Pertanto, dopo aver uniformato quanto sopra, tali discussioni potranno essere affrontate non più a compartimenti stagni avviando così una riflessione concretamente efficace e risolutiva rispetto al necessario contemperamento del diritto di sciopero con il diritto della persona costituzionalmente tutelato.
Oggi infatti, a differenza di come era nel 1999, si contano ben 44 imprese ferroviarie certificate sull’infrastruttura ferroviaria nazionale (dati Ansfisa) tra trasporto passeggeri e merci ed è fondamentale avere l’applicazione uniforme del Contratto Collettivo Nazionale del Settore nelle aziende operanti per poi andare a ridefinire le norme in materia di servizi minimi proprio a partire da un ragionamento che “deve comunque tener conto dell’utilizzabilità di servizi alternativi o forniti da imprese concorrenti”, come la stessa legge 146/90 impone e come la presenza di più imprese nell’attuale contesto del settore consentirebbe di fare. L’autorità, quindi, dovrebbe, nel rispetto di quanto voluto dal legislatore del 1990, stimolare l’apertura di una discussione tra le parti Sociali e tutte le aziende che operano nel settore per far sì che si possano superare prima queste diversità normative che agevolerebbero l’avvio di un confronto sull’equa regolamentazione dell’esercizio del diritto di sciopero in tutto il settore del trasporto ferroviario compresi i servizi accessori e complementari – senza lasciare spazio a esercizi di dumping normativo.

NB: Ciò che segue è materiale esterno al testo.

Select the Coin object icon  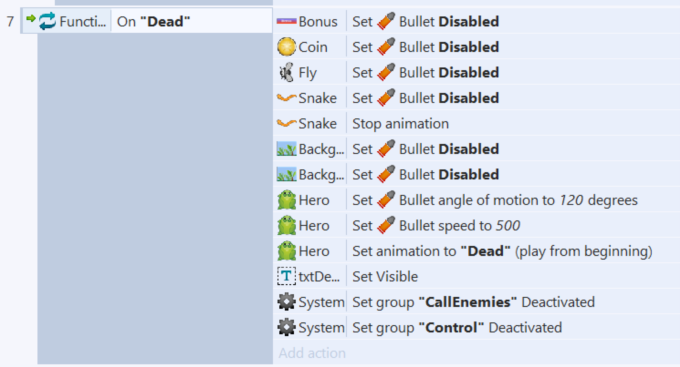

Ci appare invece evidente la volontà della Commissione di far pagare il costo di tale situazione, come accaduto negli ultimi decenni, a lavoratrici e lavoratori, con un ulteriore indebolimento del diritto di sciopero, che ci priverebbe dello strumento collettivo primario di difesa dei diritti laddove la contrattazione non riesce nel proprio intento, rendendo costantemente unilaterali le future evoluzioni organizzative e operative, la violazione aziendale dei contratti di lavoro, abbandonando lavoratrici e lavoratori in un circolo vizioso continuo di compressione della qualità del lavoro e conseguentemente, del servizio stesso, dove in ultima analisi a farne le spese, in modo congiunto e radicale, sarebbe la stessa utenza, lo stesso servizio alla persona, che si intende per legge tutelare.